Christmas Eve found me cutting up a pheasant for Hungarian paprikash. Naturally I was using a knife, my wife’s santoku. It’s not restaurant quality, so in the spirit of complete honesty and disclosure, I was also used a poultry shear to supplement the knife.
Pheasant is one of my favor game birds, even if you buy it at the super market. The bird tends to store fat under the skin and paprikash should not be oily. This made skinning and removal of the rich yellow fat was a key step in the process. Its times like this you appreciate non-slip handles! Just one of many attributes of a good knife.
A good knife is always a treasure and yet can be considered a bad gift. My wife’s grandmother was horrified about giving kitchen knives as a wedding present. They could only be a harbinger bad and unhappy times, maybe even death!
My background is central European and a gift of knives was always bad, so traditionally gift knives were given with a small coin like a penny. The gift receiver would return the penny to the giver, turning a bad omen into a purchase. I guess there was no omen attached to inexpensive knives!

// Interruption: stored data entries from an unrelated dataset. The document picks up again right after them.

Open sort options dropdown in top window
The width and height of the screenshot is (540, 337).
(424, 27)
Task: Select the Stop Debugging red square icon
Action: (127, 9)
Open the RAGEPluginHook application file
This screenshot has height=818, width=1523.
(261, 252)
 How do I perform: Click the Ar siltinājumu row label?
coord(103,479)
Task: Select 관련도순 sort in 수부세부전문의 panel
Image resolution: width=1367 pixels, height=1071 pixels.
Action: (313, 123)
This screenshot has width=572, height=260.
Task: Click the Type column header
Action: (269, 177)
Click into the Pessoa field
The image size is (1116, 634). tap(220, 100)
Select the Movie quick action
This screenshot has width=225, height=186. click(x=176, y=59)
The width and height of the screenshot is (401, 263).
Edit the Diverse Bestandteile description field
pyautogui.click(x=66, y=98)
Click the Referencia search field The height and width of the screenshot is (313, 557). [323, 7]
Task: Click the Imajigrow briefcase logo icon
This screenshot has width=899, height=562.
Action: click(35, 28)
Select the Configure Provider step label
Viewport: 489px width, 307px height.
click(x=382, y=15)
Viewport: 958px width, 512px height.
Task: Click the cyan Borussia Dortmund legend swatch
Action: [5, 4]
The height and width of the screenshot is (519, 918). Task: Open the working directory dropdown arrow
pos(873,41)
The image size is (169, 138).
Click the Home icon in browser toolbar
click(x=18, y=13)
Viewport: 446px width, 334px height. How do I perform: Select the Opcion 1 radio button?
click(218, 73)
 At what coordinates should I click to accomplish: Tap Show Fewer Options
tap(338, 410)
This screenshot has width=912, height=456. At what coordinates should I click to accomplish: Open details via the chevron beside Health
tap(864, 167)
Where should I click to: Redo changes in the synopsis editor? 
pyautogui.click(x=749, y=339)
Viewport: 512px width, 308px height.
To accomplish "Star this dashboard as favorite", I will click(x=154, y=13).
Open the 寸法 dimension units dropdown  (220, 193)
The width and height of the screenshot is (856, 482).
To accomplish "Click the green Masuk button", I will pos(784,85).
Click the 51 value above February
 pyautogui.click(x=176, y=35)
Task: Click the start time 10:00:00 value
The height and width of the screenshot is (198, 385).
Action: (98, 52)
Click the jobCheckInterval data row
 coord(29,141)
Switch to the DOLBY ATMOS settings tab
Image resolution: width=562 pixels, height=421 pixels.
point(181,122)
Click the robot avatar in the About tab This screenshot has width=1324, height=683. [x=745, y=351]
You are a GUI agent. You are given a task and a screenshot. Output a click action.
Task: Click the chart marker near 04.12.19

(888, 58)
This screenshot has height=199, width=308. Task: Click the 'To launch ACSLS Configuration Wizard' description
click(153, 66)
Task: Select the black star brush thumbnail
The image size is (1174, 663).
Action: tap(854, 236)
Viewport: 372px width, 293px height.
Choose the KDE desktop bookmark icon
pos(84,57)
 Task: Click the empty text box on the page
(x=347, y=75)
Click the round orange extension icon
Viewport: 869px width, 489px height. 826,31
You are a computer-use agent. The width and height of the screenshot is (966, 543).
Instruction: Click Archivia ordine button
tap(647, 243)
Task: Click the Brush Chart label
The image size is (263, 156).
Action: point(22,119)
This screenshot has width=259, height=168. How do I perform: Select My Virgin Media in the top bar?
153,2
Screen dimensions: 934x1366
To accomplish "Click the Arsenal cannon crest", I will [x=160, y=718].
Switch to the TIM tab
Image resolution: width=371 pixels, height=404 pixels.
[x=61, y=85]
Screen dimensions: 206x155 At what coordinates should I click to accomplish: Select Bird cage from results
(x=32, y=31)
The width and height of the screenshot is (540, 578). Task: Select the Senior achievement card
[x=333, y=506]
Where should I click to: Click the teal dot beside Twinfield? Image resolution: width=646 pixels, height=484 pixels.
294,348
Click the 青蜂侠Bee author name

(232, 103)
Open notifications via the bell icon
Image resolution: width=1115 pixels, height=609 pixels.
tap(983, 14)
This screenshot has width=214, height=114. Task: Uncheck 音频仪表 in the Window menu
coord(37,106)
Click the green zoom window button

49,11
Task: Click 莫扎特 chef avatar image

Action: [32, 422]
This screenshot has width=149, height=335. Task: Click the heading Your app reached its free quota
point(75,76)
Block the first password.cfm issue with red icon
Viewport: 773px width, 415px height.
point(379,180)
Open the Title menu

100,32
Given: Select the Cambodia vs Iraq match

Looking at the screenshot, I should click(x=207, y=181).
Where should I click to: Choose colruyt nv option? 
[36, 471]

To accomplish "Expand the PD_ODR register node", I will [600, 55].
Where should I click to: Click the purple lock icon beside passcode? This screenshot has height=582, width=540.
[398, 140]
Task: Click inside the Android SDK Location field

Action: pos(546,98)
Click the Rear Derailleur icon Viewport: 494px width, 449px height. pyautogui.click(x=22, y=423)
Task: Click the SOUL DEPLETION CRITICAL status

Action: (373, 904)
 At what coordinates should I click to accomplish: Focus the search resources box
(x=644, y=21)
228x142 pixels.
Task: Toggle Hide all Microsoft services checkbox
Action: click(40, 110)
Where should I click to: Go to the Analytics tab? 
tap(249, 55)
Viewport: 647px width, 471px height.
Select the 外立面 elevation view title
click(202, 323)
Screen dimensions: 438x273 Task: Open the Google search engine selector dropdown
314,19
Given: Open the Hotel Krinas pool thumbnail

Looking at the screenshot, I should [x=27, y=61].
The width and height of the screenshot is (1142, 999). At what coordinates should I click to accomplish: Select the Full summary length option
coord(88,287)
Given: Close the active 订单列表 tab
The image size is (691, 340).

I tried to introduce this custom to my wife’s family, but it was like pulling teeth, also a bad omen. The younger crowd looked at me to say “whatever” and the older patriarchs assured me there was no such tradition. So much for my traditions. Still I have a few of my own blade and bullet traditions that seem to be catching on.
I got into a conversation with a stranger about knife traditions (you meet some really nice people at a knife table!). He told me that from his Native American traditions a knife was a high girt and an honor to receive.
I liked that a lot. I still get a warm and fuzzy feeling when I think about the knives I have been given. But in all honesty, it was the people who gave me the knives that I feel good about.